--- Given data ---
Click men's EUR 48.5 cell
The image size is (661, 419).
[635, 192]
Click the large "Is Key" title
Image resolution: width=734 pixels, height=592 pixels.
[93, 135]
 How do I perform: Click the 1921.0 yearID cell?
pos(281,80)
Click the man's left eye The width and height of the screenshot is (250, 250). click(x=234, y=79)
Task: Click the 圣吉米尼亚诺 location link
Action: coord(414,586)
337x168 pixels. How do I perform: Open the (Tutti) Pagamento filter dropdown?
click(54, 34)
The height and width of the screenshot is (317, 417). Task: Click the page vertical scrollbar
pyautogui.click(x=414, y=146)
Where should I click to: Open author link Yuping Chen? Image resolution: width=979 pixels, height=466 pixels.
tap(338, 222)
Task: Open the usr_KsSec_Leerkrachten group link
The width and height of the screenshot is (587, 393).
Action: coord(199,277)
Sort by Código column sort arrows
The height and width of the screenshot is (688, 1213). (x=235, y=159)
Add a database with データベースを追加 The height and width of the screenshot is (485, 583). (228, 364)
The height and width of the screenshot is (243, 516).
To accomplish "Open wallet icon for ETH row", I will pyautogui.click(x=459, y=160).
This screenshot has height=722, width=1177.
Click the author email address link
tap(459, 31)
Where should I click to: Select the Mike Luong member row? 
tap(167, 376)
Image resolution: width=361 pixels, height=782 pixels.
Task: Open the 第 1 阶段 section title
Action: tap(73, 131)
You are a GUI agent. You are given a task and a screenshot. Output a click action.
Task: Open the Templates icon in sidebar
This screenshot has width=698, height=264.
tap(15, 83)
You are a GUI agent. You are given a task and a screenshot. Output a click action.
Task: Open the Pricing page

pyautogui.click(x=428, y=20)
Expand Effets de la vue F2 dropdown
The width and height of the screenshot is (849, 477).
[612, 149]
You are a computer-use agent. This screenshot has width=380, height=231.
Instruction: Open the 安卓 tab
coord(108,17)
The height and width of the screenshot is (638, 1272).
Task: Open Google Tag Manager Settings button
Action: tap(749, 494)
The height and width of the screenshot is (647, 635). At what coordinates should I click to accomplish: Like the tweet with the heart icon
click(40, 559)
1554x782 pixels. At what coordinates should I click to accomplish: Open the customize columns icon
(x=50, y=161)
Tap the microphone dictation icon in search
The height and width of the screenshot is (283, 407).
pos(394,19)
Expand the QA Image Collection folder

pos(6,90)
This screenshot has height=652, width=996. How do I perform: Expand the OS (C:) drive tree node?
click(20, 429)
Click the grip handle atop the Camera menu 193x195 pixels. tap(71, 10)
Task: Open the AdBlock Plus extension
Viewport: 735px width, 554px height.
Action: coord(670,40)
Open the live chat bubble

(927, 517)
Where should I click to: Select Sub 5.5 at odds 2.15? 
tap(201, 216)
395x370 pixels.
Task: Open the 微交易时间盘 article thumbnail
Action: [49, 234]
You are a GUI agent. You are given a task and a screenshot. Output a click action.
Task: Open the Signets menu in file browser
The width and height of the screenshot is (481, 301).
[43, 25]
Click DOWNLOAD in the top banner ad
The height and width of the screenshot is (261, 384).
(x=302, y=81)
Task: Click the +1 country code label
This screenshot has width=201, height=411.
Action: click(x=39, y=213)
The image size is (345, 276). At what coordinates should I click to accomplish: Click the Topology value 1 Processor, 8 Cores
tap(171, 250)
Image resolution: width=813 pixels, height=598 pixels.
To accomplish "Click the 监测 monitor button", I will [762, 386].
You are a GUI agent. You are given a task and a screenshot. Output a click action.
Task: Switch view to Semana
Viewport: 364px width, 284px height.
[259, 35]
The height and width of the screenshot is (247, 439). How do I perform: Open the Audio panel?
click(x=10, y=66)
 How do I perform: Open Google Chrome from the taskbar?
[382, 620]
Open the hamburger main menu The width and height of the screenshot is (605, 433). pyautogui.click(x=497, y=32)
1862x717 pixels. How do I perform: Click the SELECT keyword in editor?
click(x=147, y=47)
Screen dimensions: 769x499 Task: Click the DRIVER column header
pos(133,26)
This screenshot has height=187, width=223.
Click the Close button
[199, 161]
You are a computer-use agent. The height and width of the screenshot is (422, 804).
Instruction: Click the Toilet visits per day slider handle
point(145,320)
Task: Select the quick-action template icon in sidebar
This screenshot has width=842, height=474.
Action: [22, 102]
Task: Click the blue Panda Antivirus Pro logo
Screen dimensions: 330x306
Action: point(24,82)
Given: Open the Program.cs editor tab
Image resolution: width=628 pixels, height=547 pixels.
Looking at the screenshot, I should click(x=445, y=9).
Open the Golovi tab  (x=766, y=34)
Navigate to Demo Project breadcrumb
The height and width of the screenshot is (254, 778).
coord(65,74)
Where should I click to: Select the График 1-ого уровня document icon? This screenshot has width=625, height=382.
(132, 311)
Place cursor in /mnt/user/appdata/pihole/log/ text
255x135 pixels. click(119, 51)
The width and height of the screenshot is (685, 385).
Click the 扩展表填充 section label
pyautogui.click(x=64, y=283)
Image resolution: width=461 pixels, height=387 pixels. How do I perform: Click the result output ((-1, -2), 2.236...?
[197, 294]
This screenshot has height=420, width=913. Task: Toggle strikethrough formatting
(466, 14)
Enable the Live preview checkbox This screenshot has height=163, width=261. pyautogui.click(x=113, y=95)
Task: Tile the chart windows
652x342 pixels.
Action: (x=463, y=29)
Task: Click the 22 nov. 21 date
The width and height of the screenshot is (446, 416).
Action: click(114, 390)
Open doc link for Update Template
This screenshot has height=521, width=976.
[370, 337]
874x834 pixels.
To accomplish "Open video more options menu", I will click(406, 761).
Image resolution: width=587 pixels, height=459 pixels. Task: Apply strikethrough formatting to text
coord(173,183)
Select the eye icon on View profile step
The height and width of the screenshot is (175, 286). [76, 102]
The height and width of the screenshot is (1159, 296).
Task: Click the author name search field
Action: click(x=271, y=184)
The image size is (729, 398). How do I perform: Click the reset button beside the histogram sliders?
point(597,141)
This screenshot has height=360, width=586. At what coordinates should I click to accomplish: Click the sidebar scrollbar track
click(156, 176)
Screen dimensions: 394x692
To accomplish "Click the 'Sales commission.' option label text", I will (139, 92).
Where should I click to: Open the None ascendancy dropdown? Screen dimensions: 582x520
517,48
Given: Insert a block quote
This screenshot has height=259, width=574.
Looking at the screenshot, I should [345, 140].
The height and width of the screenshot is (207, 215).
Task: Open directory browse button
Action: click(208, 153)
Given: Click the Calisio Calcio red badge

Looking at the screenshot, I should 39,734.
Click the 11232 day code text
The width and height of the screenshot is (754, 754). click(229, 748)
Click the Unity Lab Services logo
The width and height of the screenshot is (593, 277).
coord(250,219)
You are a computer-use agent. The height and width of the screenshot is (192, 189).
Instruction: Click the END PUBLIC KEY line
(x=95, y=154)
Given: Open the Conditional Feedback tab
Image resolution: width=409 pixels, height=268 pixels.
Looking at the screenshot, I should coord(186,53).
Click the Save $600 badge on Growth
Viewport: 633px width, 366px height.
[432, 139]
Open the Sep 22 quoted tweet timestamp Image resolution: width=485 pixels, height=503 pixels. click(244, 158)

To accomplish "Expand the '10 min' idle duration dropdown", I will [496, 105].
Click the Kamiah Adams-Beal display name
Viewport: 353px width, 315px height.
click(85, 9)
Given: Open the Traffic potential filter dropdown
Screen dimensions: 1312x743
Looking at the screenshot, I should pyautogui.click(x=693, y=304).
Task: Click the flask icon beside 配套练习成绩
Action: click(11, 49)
---
* [Problem description]
Copy every line above without altering a word.

* [Exercise result]
Click men's EUR 48.5 cell
The image size is (661, 419).
[635, 192]
Click the large "Is Key" title
Image resolution: width=734 pixels, height=592 pixels.
[93, 135]
 How do I perform: Click the 1921.0 yearID cell?
pos(281,80)
Click the man's left eye The width and height of the screenshot is (250, 250). click(x=234, y=79)
Task: Click the 圣吉米尼亚诺 location link
Action: coord(414,586)
337x168 pixels. How do I perform: Open the (Tutti) Pagamento filter dropdown?
click(54, 34)
The height and width of the screenshot is (317, 417). Task: Click the page vertical scrollbar
pyautogui.click(x=414, y=146)
Where should I click to: Open author link Yuping Chen? Image resolution: width=979 pixels, height=466 pixels.
tap(338, 222)
Task: Open the usr_KsSec_Leerkrachten group link
The width and height of the screenshot is (587, 393).
Action: coord(199,277)
Sort by Código column sort arrows
The height and width of the screenshot is (688, 1213). (x=235, y=159)
Add a database with データベースを追加 The height and width of the screenshot is (485, 583). (228, 364)
The height and width of the screenshot is (243, 516).
To accomplish "Open wallet icon for ETH row", I will pyautogui.click(x=459, y=160).
This screenshot has height=722, width=1177.
Click the author email address link
tap(459, 31)
Where should I click to: Select the Mike Luong member row? 
tap(167, 376)
Image resolution: width=361 pixels, height=782 pixels.
Task: Open the 第 1 阶段 section title
Action: tap(73, 131)
You are a GUI agent. You are given a task and a screenshot. Output a click action.
Task: Open the Templates icon in sidebar
This screenshot has width=698, height=264.
tap(15, 83)
You are a GUI agent. You are given a task and a screenshot. Output a click action.
Task: Open the Pricing page

pyautogui.click(x=428, y=20)
Expand Effets de la vue F2 dropdown
The width and height of the screenshot is (849, 477).
[612, 149]
You are a computer-use agent. This screenshot has width=380, height=231.
Instruction: Open the 安卓 tab
coord(108,17)
The height and width of the screenshot is (638, 1272).
Task: Open Google Tag Manager Settings button
Action: tap(749, 494)
The height and width of the screenshot is (647, 635). At what coordinates should I click to accomplish: Like the tweet with the heart icon
click(40, 559)
1554x782 pixels. At what coordinates should I click to accomplish: Open the customize columns icon
(x=50, y=161)
Tap the microphone dictation icon in search
The height and width of the screenshot is (283, 407).
pos(394,19)
Expand the QA Image Collection folder

pos(6,90)
This screenshot has height=652, width=996. How do I perform: Expand the OS (C:) drive tree node?
click(20, 429)
Click the grip handle atop the Camera menu 193x195 pixels. tap(71, 10)
Task: Open the AdBlock Plus extension
Viewport: 735px width, 554px height.
Action: coord(670,40)
Open the live chat bubble

(927, 517)
Where should I click to: Select Sub 5.5 at odds 2.15? 
tap(201, 216)
395x370 pixels.
Task: Open the 微交易时间盘 article thumbnail
Action: [49, 234]
You are a GUI agent. You are given a task and a screenshot. Output a click action.
Task: Open the Signets menu in file browser
The width and height of the screenshot is (481, 301).
[43, 25]
Click DOWNLOAD in the top banner ad
The height and width of the screenshot is (261, 384).
(x=302, y=81)
Task: Click the +1 country code label
This screenshot has width=201, height=411.
Action: click(x=39, y=213)
The image size is (345, 276). At what coordinates should I click to accomplish: Click the Topology value 1 Processor, 8 Cores
tap(171, 250)
Image resolution: width=813 pixels, height=598 pixels.
To accomplish "Click the 监测 monitor button", I will [762, 386].
You are a GUI agent. You are given a task and a screenshot. Output a click action.
Task: Switch view to Semana
Viewport: 364px width, 284px height.
[259, 35]
The height and width of the screenshot is (247, 439). How do I perform: Open the Audio panel?
click(x=10, y=66)
 How do I perform: Open Google Chrome from the taskbar?
[382, 620]
Open the hamburger main menu The width and height of the screenshot is (605, 433). pyautogui.click(x=497, y=32)
1862x717 pixels. How do I perform: Click the SELECT keyword in editor?
click(x=147, y=47)
Screen dimensions: 769x499 Task: Click the DRIVER column header
pos(133,26)
This screenshot has height=187, width=223.
Click the Close button
[199, 161]
You are a computer-use agent. The height and width of the screenshot is (422, 804).
Instruction: Click the Toilet visits per day slider handle
point(145,320)
Task: Select the quick-action template icon in sidebar
This screenshot has width=842, height=474.
Action: [22, 102]
Task: Click the blue Panda Antivirus Pro logo
Screen dimensions: 330x306
Action: point(24,82)
Given: Open the Program.cs editor tab
Image resolution: width=628 pixels, height=547 pixels.
Looking at the screenshot, I should click(x=445, y=9).
Open the Golovi tab  (x=766, y=34)
Navigate to Demo Project breadcrumb
The height and width of the screenshot is (254, 778).
coord(65,74)
Where should I click to: Select the График 1-ого уровня document icon? This screenshot has width=625, height=382.
(132, 311)
Place cursor in /mnt/user/appdata/pihole/log/ text
255x135 pixels. click(119, 51)
The width and height of the screenshot is (685, 385).
Click the 扩展表填充 section label
pyautogui.click(x=64, y=283)
Image resolution: width=461 pixels, height=387 pixels. How do I perform: Click the result output ((-1, -2), 2.236...?
[197, 294]
This screenshot has height=420, width=913. Task: Toggle strikethrough formatting
(466, 14)
Enable the Live preview checkbox This screenshot has height=163, width=261. pyautogui.click(x=113, y=95)
Task: Tile the chart windows
652x342 pixels.
Action: (x=463, y=29)
Task: Click the 22 nov. 21 date
The width and height of the screenshot is (446, 416).
Action: click(114, 390)
Open doc link for Update Template
This screenshot has height=521, width=976.
[370, 337]
874x834 pixels.
To accomplish "Open video more options menu", I will click(406, 761).
Image resolution: width=587 pixels, height=459 pixels. Task: Apply strikethrough formatting to text
coord(173,183)
Select the eye icon on View profile step
The height and width of the screenshot is (175, 286). [76, 102]
The height and width of the screenshot is (1159, 296).
Task: Click the author name search field
Action: click(x=271, y=184)
The image size is (729, 398). How do I perform: Click the reset button beside the histogram sliders?
point(597,141)
This screenshot has height=360, width=586. At what coordinates should I click to accomplish: Click the sidebar scrollbar track
click(156, 176)
Screen dimensions: 394x692
To accomplish "Click the 'Sales commission.' option label text", I will (139, 92).
Where should I click to: Open the None ascendancy dropdown? Screen dimensions: 582x520
517,48
Given: Insert a block quote
This screenshot has height=259, width=574.
Looking at the screenshot, I should [345, 140].
The height and width of the screenshot is (207, 215).
Task: Open directory browse button
Action: click(208, 153)
Given: Click the Calisio Calcio red badge

Looking at the screenshot, I should 39,734.
Click the 11232 day code text
The width and height of the screenshot is (754, 754). click(229, 748)
Click the Unity Lab Services logo
The width and height of the screenshot is (593, 277).
coord(250,219)
You are a computer-use agent. The height and width of the screenshot is (192, 189).
Instruction: Click the END PUBLIC KEY line
(x=95, y=154)
Given: Open the Conditional Feedback tab
Image resolution: width=409 pixels, height=268 pixels.
Looking at the screenshot, I should coord(186,53).
Click the Save $600 badge on Growth
Viewport: 633px width, 366px height.
[432, 139]
Open the Sep 22 quoted tweet timestamp Image resolution: width=485 pixels, height=503 pixels. click(244, 158)

To accomplish "Expand the '10 min' idle duration dropdown", I will [496, 105].
Click the Kamiah Adams-Beal display name
Viewport: 353px width, 315px height.
click(85, 9)
Given: Open the Traffic potential filter dropdown
Screen dimensions: 1312x743
Looking at the screenshot, I should pyautogui.click(x=693, y=304).
Task: Click the flask icon beside 配套练习成绩
Action: click(11, 49)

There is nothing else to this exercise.